Megan wants every student at CRP to love learning English.

The TEFL coordinator recognizes that students who enjoy class are more likely to continue their studies, which is why she recently designed a new engaging curriculum.

“I’m excited about it,” she said. “I really hope the students will like it and I hope that it will be useful.”

Among the changes: Creating six new textbooks, adding more interactive activities and providing extra guidance for first-time teachers.

“I feel that a lot of English textbooks are very westernized,” said Megan, explaining that the books often reference Western culture or use Western names and images. “I’ve worked a lot with textbooks as an English teacher and I just don’t always find them as useful as they could be.”

But the new texts incorporate Middle Eastern culture, which she hopes will be more interesting for CRP’s students.

As for the interactive parts of the program, Megan said she designed a variety of activities that involve pair work or the entire class so no individual student will feel self-conscious. Explaining that CRP’s beneficiaries are recovering from trauma, she said it was important to create a curriculum that doesn’t make anyone feel anxious.
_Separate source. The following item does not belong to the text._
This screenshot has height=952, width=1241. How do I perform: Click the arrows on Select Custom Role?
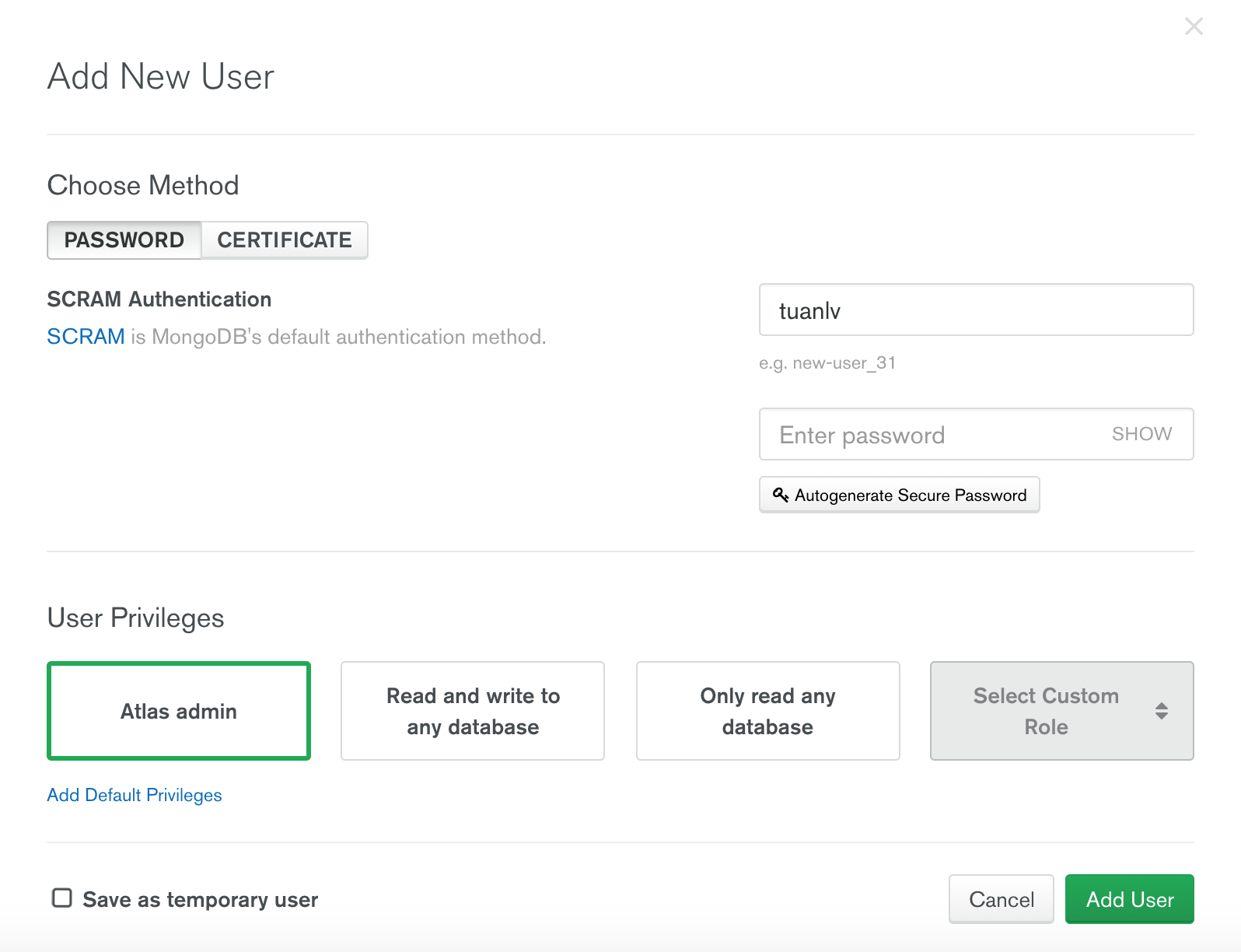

“We don’t want people to be nervous about learning a new language,” she said. “We don’t want to put anyone on the spot.”

Additionally, Megan mixed up the activities to help all types of learners — visual, auditory and kinesthetic — get the most out of class. CRP’s English teachers should also benefit from the updated curriculum, as it includes more instructions to help guide those who are new to teaching.

Megan hopes the new program will get beneficiaries excited about learning. CRP teaches about 200 students per semester, and she wants them all to progress with their studies. Learning English can expand educational and employment opportunities, she explained, and it often makes life easier for refugees.

“Many people want to learn English because they want to be resettled,” Megan said. “But I think it’s also crucial because it’s going to open-up your world when you can communicate with people from different countries. And when you’re advocating for your own rights and going through the resettlement process, often you’re dealing with an international audience.”

Although Megan’s enjoyed her time with CRP, she’s moving on to a new adventure this week. But she’s confident that her replacement, Haneen, will be an amazing new TEFL coordinator.

“Haneen has been a huge light in my life these past months,” she said. “I watched her grow from being a student in the English program, to a volunteer English teacher, then the English program intern, and now the TEFL Coordinator. Watching the professional development of a great human being and friend has definitely been the highlight of my time at CRP.”